It was just utterly thrilled and playful and all of these things that I hadn't seen in a really long time. , and meanwhile, I was also heartbroken and devastated, but I made the big brave, bold move, which in retrospect seems not a big deal at all, but that's not where I was at the time I made a profile and OkCupid and then I, , made the vulnerable decision to state to the world that I was open to dating women.

And it was, , my chance to do that. And I really, I really think, I wish I could say that I was just such a strong bad-ass that I would have gotten to this place on my own. But , I, I don't know that I would have, I don't know that I would have I without this adventures in having an open marriage land.

I don't, I don't know that I would have, cause I was so ingrained in these beliefs that we're just seeped in, or just seeped in these ideas of what marriage should be, of what partnerships should be, what a husband should be , what a wife should be . And I couldn't with Tyler was very good at storing up the pot and sticking a flag in the sand and be , like, we're going to do something different.

And so without that, proactive opening, I don't know that I would have found the personal power to do that. To like be open to dating women. So I'm so grateful. I'm so thankful that we had that time together, where we both learned so much about ourselves. And I'm so grateful that we were both supportive of the other to explore that.
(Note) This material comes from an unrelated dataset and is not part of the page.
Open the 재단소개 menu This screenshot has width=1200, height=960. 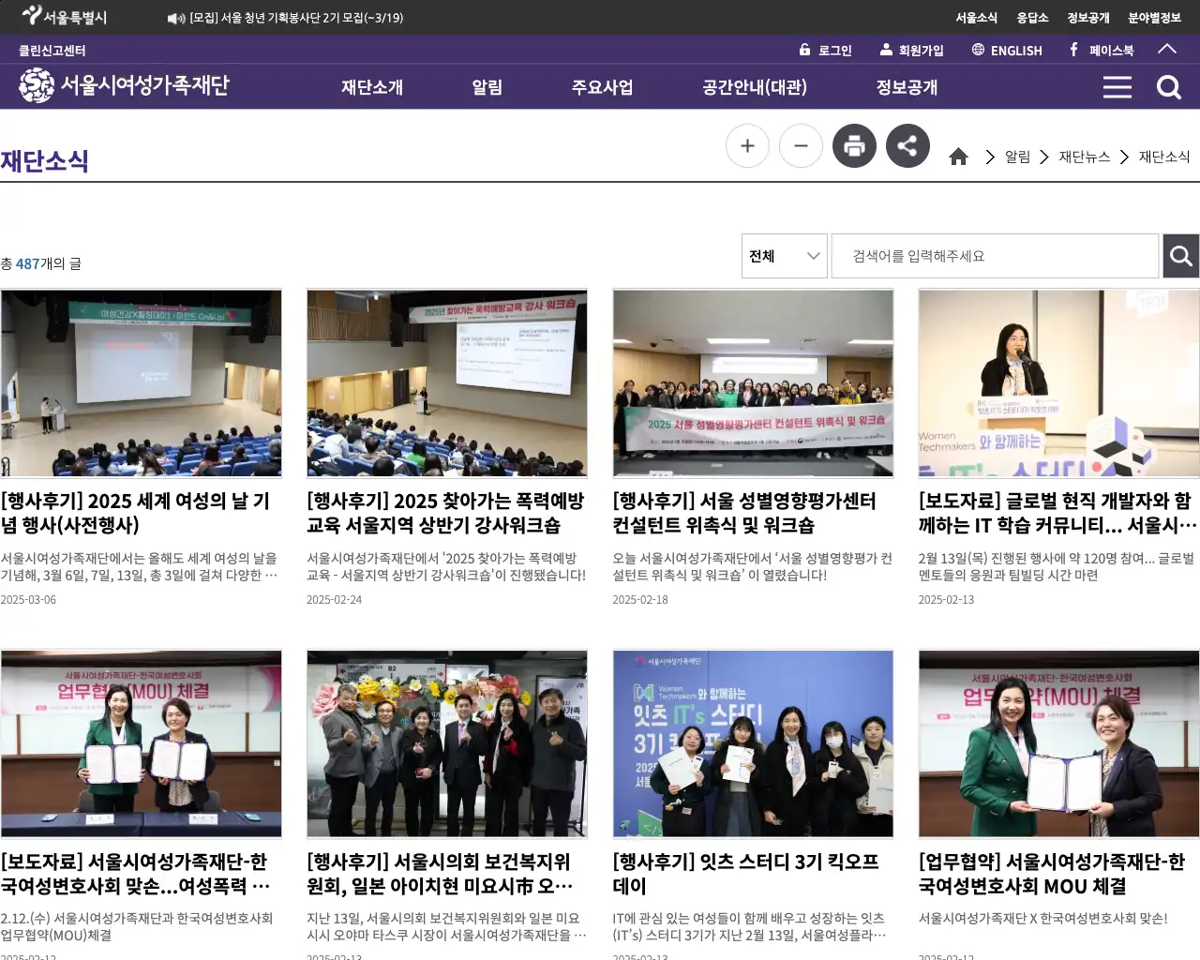[372, 87]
And I'm so grateful for Tyler's , oh, we're going to crack this open. , let's do it because I don't know that I would have gotten there.

Kimber: The most amazing thing to me is that you guys were able to, I don't personally know very many relationships that can hold that space for each other, to still be in a relationship to still trust each other, and to give each other permission to explore in that way. That's pretty incredible.
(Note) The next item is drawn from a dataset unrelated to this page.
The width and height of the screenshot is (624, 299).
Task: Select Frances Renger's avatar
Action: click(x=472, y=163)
Tara: It was intense. It was intense to simultaneously have each other's backs And also be , like, I can't believe you're doing this to me. I feel like you're like my husband and you are betraying me. it was a lot of feelings simultaneously, but, , I got to the point where , now I've come a long way, but there's such a vast array of experiences and shapes of living available.
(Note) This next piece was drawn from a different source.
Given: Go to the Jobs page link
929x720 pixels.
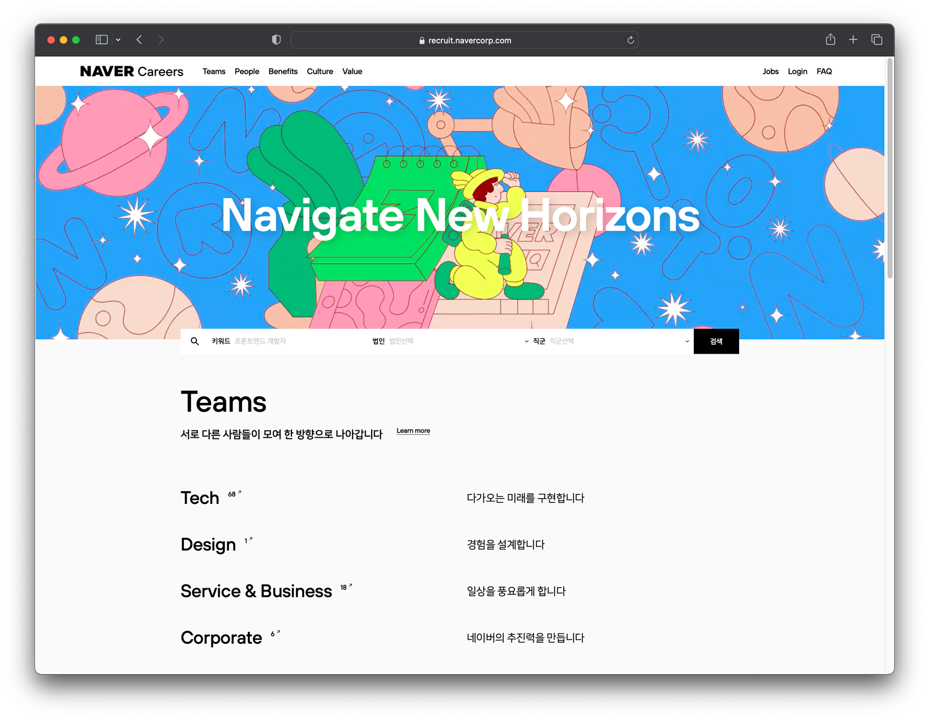Looking at the screenshot, I should pos(770,71).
And even though I was raised in a fairly, , liberal open-minded sort of household, even though I had lots of friends who were openly gay, even though by all account, I quote unquote, should have been able to figure this out long before I didn't. I wasn't able to, and I don't know if its all the Disney movies, I don't know if it's, , just straight up living in a patriarchal society.

I don't, I don't know what, but I didn't even have, I didn't even have to bear the brunt of a lot of overt patriarchal ideology. I wasn't at risk. I could talk to my mom. I wasn't at risk. My family wasn't going to like shun me if I came out. . And still, still even. So I think probably because of a lack of visibility, we just don't have, we just don't see an image of what can be possible.

We just have such a limited vision of what can be possible based on, , when we're kids and whatever we're showing the world we live in, we just have such a limited vision of what's possible. And what we were able to do during that summer is just crack open the vision of what's possible. And it went from a, , anything is possible sort of terrifying place to learning over the months and learning over the months and realizing more and more who I am.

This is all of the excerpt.